The society is an international organization of scientists who are interested in the biological bases of food and fluid intakes.

Stricker had an active research laboratory for 41 years (1967-2008), during which time his work was funded continuously by Canadian and U.S. federal agencies. His research focused on the brain mechanisms that integrated control of water and NaCl consumption with complementary neuroendocrine secretions and kidney function. He also helped formulate and published widely on a popular model of recovery of function following brain damage that relates closely to Parkinson’s disease.


Anthony A. Grace has won the William K. Warren Research Award, which is given every two years to a senior investigator who has made outstanding contributions to the understanding of schizophrenia.

Grace is a distinguished professor of neuroscience and a faculty member in psychology and psychiatry.

His research interests lie at the interface of neurobiology and psychiatry. Experiments conducted in his laboratory combine in vivo and in vitro electrophysiological recordings of identified neurons with behavioral and neuroanatomical techniques to study central dopaminergic systems, with the ultimate goal of determining the neurobiological correlates of mental disorders and the modes of action of psychotherapeutic drugs.

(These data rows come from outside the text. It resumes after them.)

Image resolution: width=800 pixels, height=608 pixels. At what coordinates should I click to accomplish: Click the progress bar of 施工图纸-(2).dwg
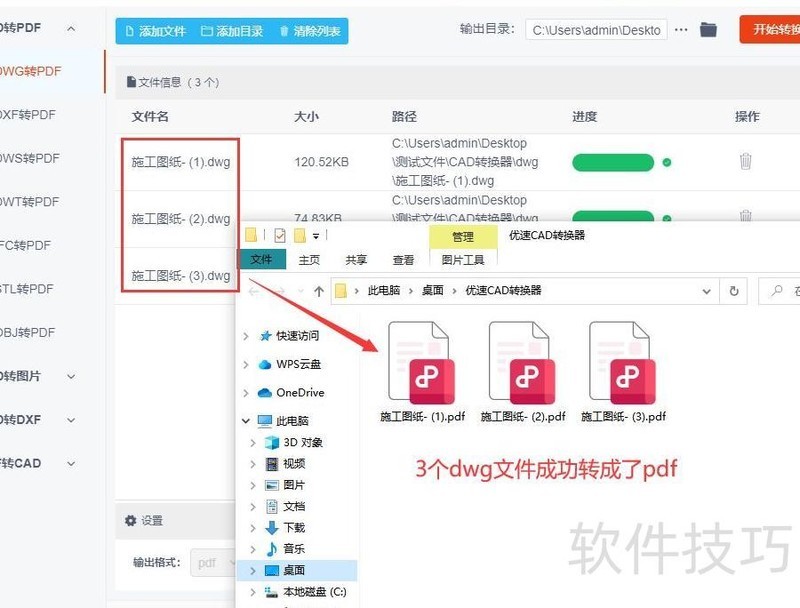pyautogui.click(x=614, y=217)
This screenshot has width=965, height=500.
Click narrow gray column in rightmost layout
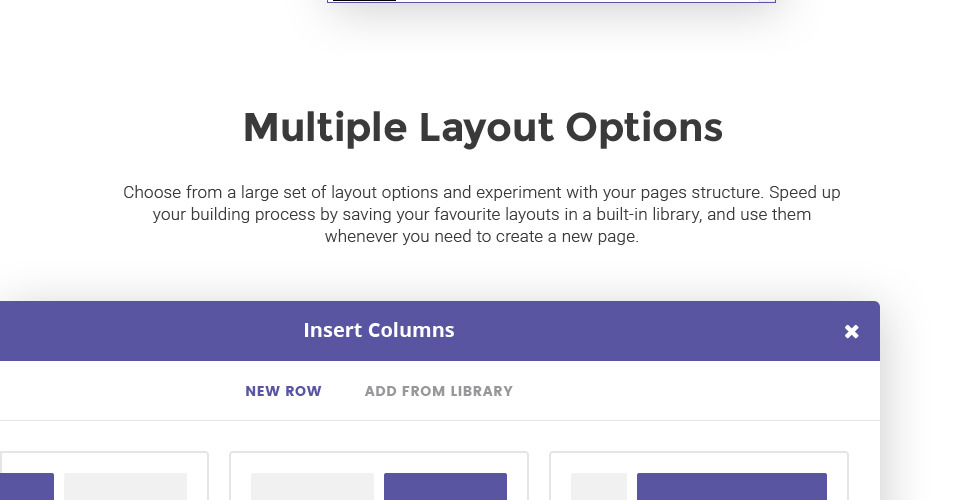pyautogui.click(x=598, y=487)
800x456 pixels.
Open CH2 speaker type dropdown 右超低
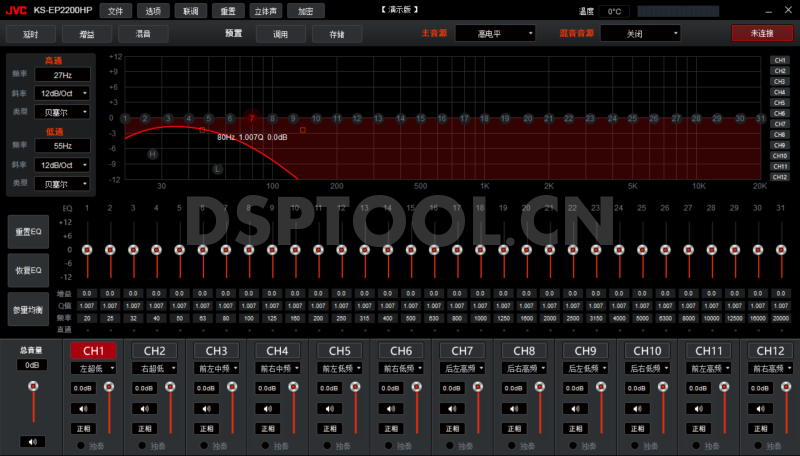coord(150,368)
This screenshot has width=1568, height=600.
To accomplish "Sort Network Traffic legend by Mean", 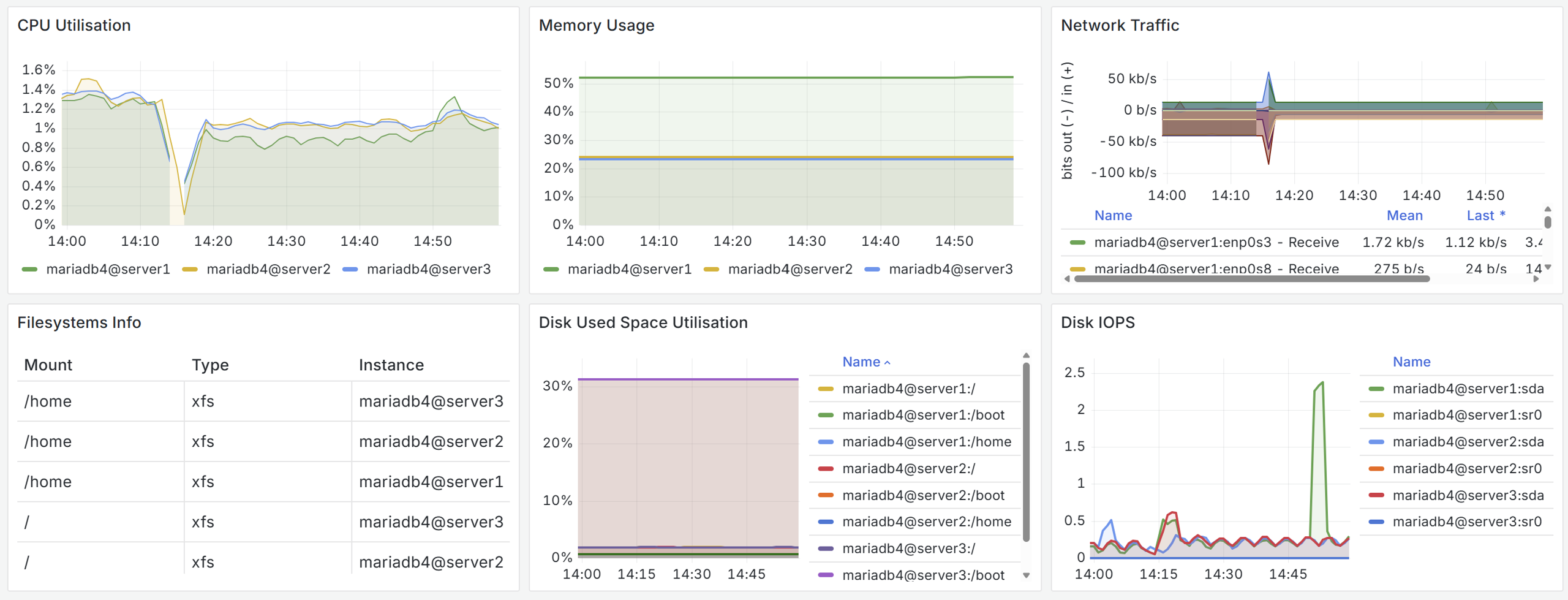I will 1404,216.
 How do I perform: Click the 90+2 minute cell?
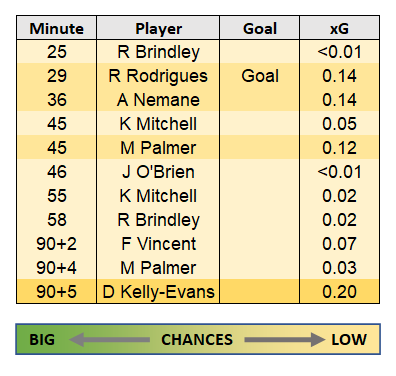point(57,244)
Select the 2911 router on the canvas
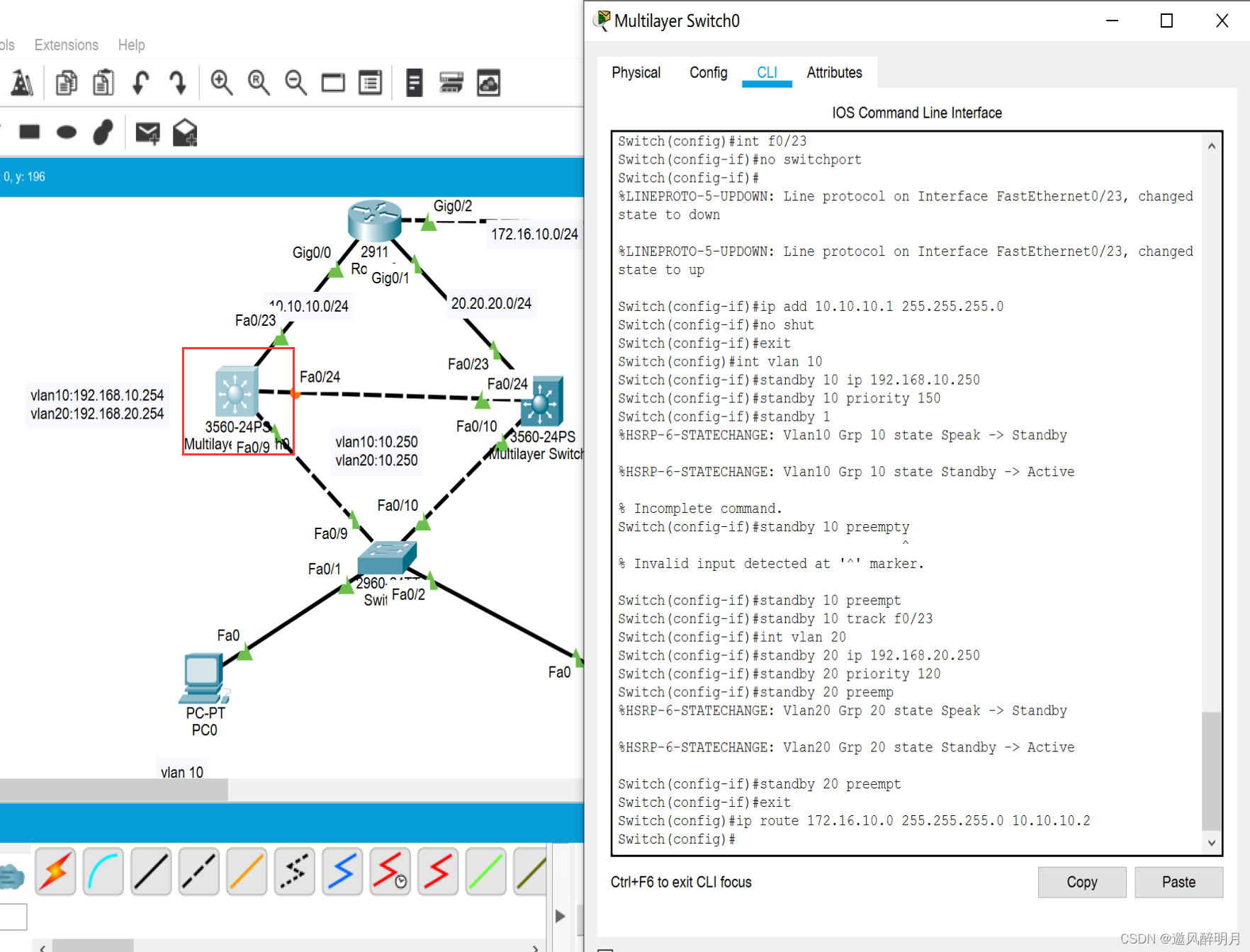The image size is (1250, 952). (374, 220)

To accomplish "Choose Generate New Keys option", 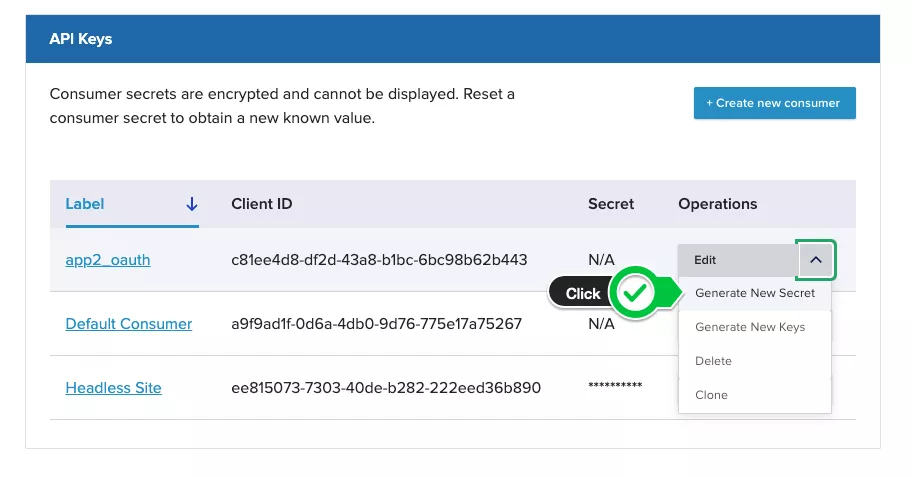I will pos(750,327).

His ongoing studies into the neurobiology of schizophrenia involve study of the interaction of the prefrontal cortex and antipsychotic drugs with subcortical dopamine systems, and examining the impact of developmental disruption on limbic system function, as a model for the pathophysiological changes underlying schizophrenia in humans.


School of Education staff member and Pitt student Teresa Phipps Lane has won the 2015 Newman Award for International Intergenerational Project Initiatives.

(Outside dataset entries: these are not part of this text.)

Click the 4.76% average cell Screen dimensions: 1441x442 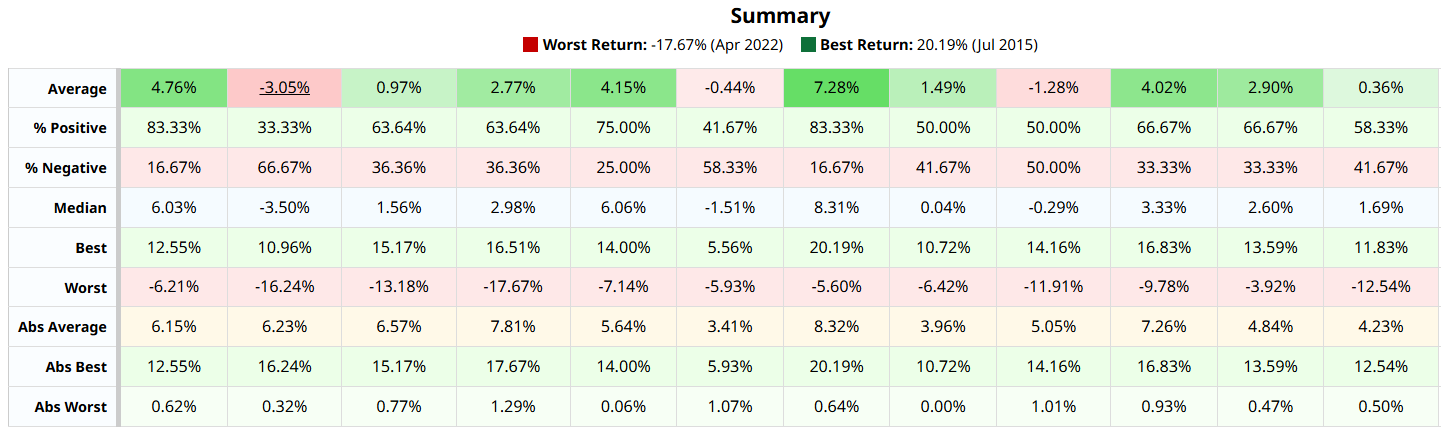[174, 88]
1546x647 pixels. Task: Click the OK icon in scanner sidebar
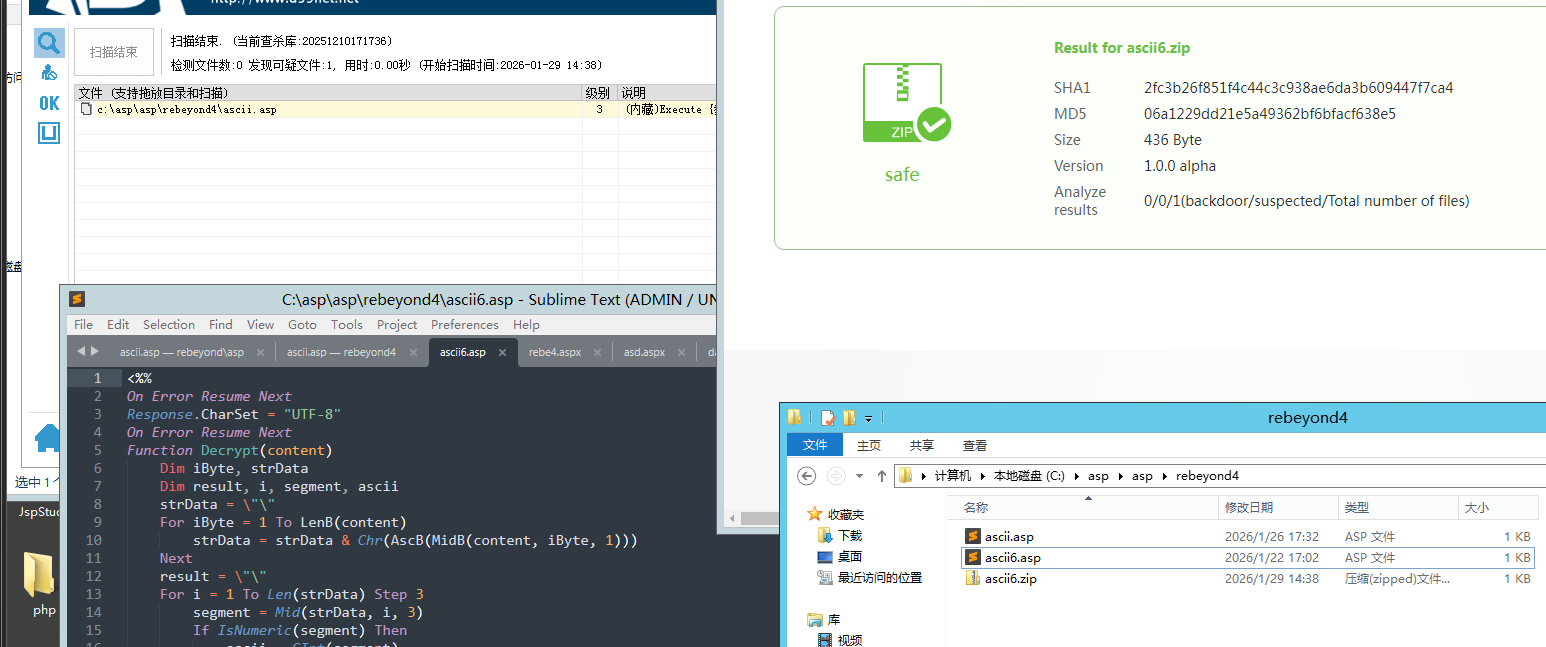pyautogui.click(x=49, y=103)
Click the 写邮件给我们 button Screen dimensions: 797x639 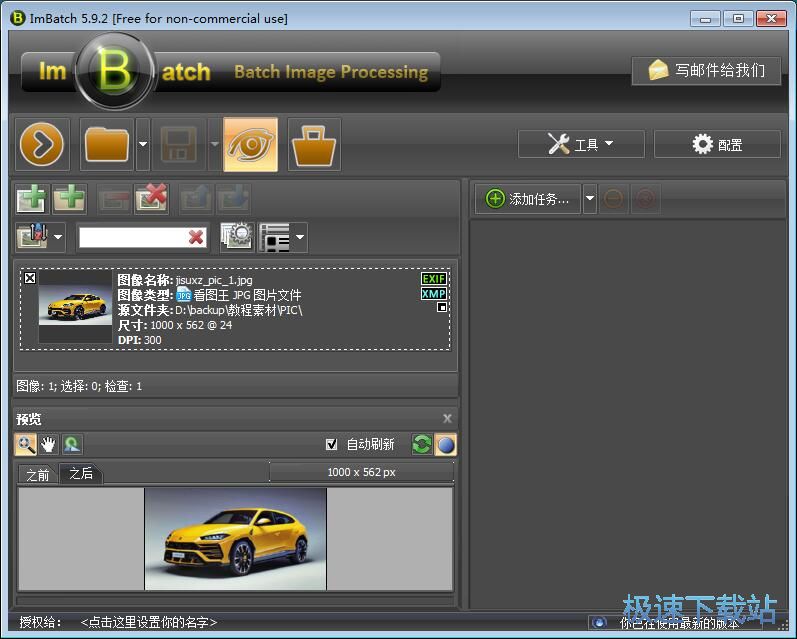click(x=706, y=70)
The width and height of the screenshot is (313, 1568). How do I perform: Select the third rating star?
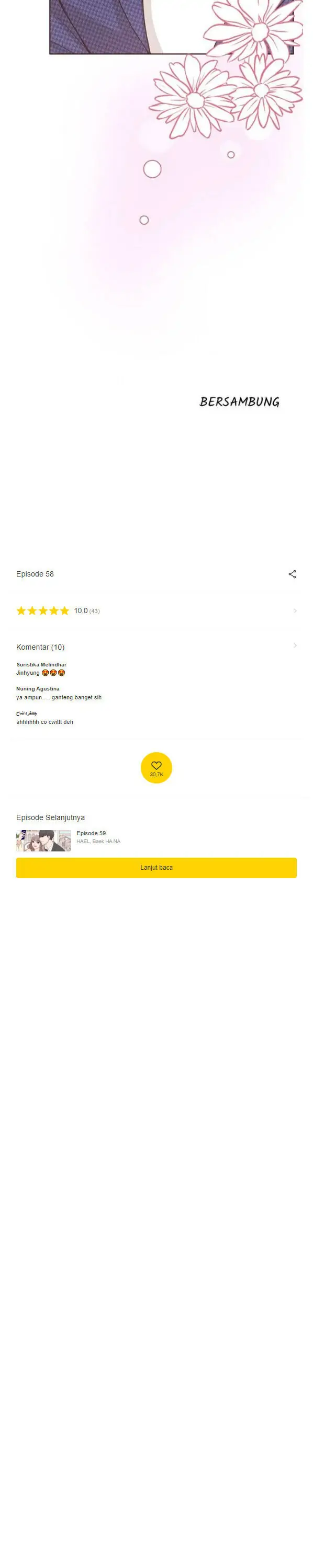43,610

The grant provides funding for students in the University Center for International Studies (UCIS) to pursue programmatic development or research initiatives that enrich the lives of the citizenry of a developing country.

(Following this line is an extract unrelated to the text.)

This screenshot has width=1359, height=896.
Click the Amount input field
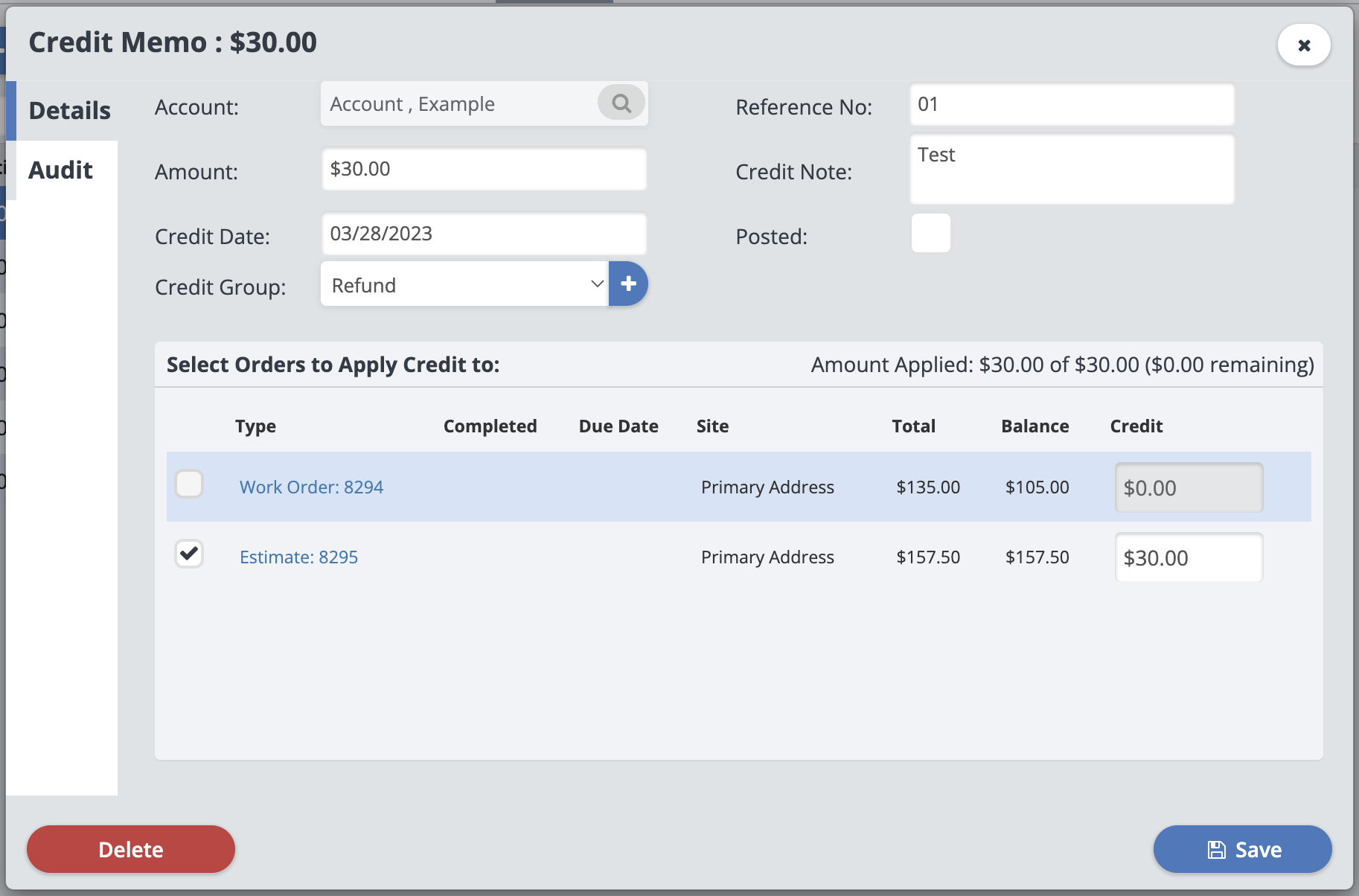pyautogui.click(x=484, y=170)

Lane will use the grant to travel this summer to Bolivia, where she will work with indigenous Quechua children and elders on a trilingual children’s book.

Lane also is a linguistic anthropology major — concentrating on rural indigenous populations — in the College of General Studies and is pursuing certificates in global studies and Latin American studies in UCIS.


GillSandra L. Kane-Gill, a faculty member in pharmacy and therapeutics in the School of Pharmacy, has been appointed to a three-year term as an editorial board member of Pennsylvania Patient Safety Advisory, a peer-reviewed quarterly journal.


The University’s Innovation Institute has appointed Robert Stein as director of its Institute for Entrepreneurial Excellence (IEE). Stein had been serving as interim director since early 2014.

He joined the IEE in 2005 and has held various senior leadership roles serving Pittsburgh’s growing entrepreneurial, family and closely held businesses.

Under Stein’s leadership, the IEE expanded its service offerings to help economically depressed communities in the region through grants from the Small Business Administration and the Economic Development Administration.

Pamela Ondeck, faculty member in management at Pitt- Greensburg, has won the Pitt-Greensburg Alumni Association’s Outstanding Faculty Award.

The award recognizes excellence in classroom instruction, as well as devotion to the development of students. Ondeck combines 15 years of experience in corporate accounting with more than 25 years of classroom interaction to create a learning environment that develops the ability of her students to think in an independent and logical manner. She teaches the range of accounting classes, including intermediate accounting, advanced accounting, financial accounting, corporate financial accounting, accounting information systems and auditing.


skidmoreElizabeth Skidmore, a faculty member in the School of Health and Rehabilitation Sciences’ Department of Occupational Therapy, has been inducted into the American Occupational Therapy Association Roster of Fellows, which recognizes occupational therapists who have made a significant contribution to the continuing education and professional development of AOTA members.


The People of the Times column features recent news on faculty and staff, including awards and other honors, accomplishments and administrative appointments.